# Task item:
Take the entries that follow and return exactly the lines from the one holding "emploi (655, 44)" through the one holding "8 (025) 901-64-26 (66, 353)", both included. Nothing else is needed.

Top of Source information

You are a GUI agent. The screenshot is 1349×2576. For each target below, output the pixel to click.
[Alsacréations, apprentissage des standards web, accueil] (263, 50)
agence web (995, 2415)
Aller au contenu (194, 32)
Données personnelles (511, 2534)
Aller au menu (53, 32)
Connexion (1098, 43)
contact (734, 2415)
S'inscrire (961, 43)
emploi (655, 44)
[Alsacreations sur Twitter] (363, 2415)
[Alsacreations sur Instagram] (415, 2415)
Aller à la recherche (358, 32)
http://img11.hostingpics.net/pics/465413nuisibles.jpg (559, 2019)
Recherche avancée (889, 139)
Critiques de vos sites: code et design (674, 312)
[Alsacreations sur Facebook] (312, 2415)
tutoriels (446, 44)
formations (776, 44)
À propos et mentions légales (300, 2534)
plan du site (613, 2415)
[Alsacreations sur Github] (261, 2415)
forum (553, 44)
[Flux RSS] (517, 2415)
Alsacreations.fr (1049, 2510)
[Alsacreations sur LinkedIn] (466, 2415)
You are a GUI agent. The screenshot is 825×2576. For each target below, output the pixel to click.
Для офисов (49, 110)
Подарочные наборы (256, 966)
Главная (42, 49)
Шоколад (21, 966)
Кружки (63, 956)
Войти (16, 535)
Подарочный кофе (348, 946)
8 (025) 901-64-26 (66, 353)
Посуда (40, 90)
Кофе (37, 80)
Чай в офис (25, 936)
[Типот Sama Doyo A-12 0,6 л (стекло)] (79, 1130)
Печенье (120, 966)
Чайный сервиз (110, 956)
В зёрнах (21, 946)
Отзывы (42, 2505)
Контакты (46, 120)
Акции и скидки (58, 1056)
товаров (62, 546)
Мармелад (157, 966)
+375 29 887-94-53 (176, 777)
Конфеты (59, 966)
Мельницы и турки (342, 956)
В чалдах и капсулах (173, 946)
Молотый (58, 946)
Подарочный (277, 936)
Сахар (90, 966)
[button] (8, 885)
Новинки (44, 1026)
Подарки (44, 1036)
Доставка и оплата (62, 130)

Bottom of Source information

# Solution for this problem:
emploi (655, 44)
[Alsacreations sur Twitter] (363, 2415)
[Alsacreations sur Instagram] (415, 2415)
Aller à la recherche (358, 32)
http://img11.hostingpics.net/pics/465413nuisibles.jpg (559, 2019)
Recherche avancée (889, 139)
Critiques de vos sites: code et design (674, 312)
[Alsacreations sur Facebook] (312, 2415)
tutoriels (446, 44)
formations (776, 44)
À propos et mentions légales (300, 2534)
plan du site (613, 2415)
[Alsacreations sur Github] (261, 2415)
forum (553, 44)
[Flux RSS] (517, 2415)
Alsacreations.fr (1049, 2510)
[Alsacreations sur LinkedIn] (466, 2415)
You are a GUI agent. The screenshot is 825×2576. For each target below, output the pixel to click.
Для офисов (49, 110)
Подарочные наборы (256, 966)
Главная (42, 49)
Шоколад (21, 966)
Кружки (63, 956)
Войти (16, 535)
Подарочный кофе (348, 946)
8 (025) 901-64-26 (66, 353)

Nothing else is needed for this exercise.